Reduction of antimony by nanoparticulate Fe3O4 and FeS

Antimony finds a wide range of industrial applications, e.g. in flame retardants, brake pads and as a lead-alloy in storage batteries and ammunition and is widely distributed in the environment. Sb may occur in several oxidations states (-III, 0, III, V). Under oxic conditions, Sb0 oxidizes prevalently to SbV, forming the anionic species Sb(OH)6- which is strongly sorbed by Fe oxides[1]. In contrast, SbIII forms an uncharged complex Sb(OH)3(aq), which is more mobile. Under anoxic conditions, SbV and SbIII may be reduced by FeII-bearing minerals. Magnetite (FeIIFeIII2O4) and mackinawite (FeS) have been shown to reduce e.g. Se[2], As[3], and Pu[4]). We therefore investigated the reaction of SbIII and SbV with these two minerals at <1ppm O2 (v/v) using Sb-K XAS.
When SbIII was reacted with magnetite at pH 4.7 to 7.6 during 1 h to 67 d, the oxidation state was stable and only one Sb species was identified by EXAFS. SbIII is coordinated with 4 to 5 iron atoms at a distance of 3.6 Å. FEFF Monte Carlo simulations revealed formation of a highly ordered surface complex on the {111} faces of magnetite. The trigonal pyramidal SbO3 units occupy positions of FeIII tetrahedra, that would be ideally coordinated to six Fe06 octahedra via corner-sharing. The experimental Fe coordination numbers below six suggest that Sb occupies positions near edges of the {111} faces. When SbV was reacted with magnetite, reduction to SbIII increased linearly between pH 4.5 and 6.5, with little influence of reaction time. The SbIII produced by the surface reaction formed the same surface complex as after direct addition of SbIII.

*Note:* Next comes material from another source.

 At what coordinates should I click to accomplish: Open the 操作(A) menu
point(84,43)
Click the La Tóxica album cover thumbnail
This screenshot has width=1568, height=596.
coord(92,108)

In the presence of mackinawite, SbV was completely reduced to SbIII within 30 d and in the pH range 4.3 - 8.4. The local structure shows SbIII surrounded by three sulfur atoms at a distance of 2.5 Å as in Sb2S3. The lack of more distant atomic shells suggests a highly dissordered structure. Again the resulting surface complex is the same as after direct addition of SbIII. Cryo-XPS measurements of shock-frozen samples show that the S 2p spectra remain unchanged before and after SbV reduction, while a FeIII-shoulder emerged in the Fe 2p spectra after reduction, indicating that SbV was reduced by FeII and not by S. In no case, reduction to an oxidation state below III was observed.

[1] Scheinost et al., Geochim. Cosmochim. Acta 70 (2006) 3299-3312. [2] Scheinost & Charlet, Environ. Sci. Technol. (2008) online. [3] Gallegos et al., Environ. Sci. Technol. 41 (2007) 7781-7786. [4] Powell et al., Environ. Sci. Technol. 38 (2004) 6016-6024.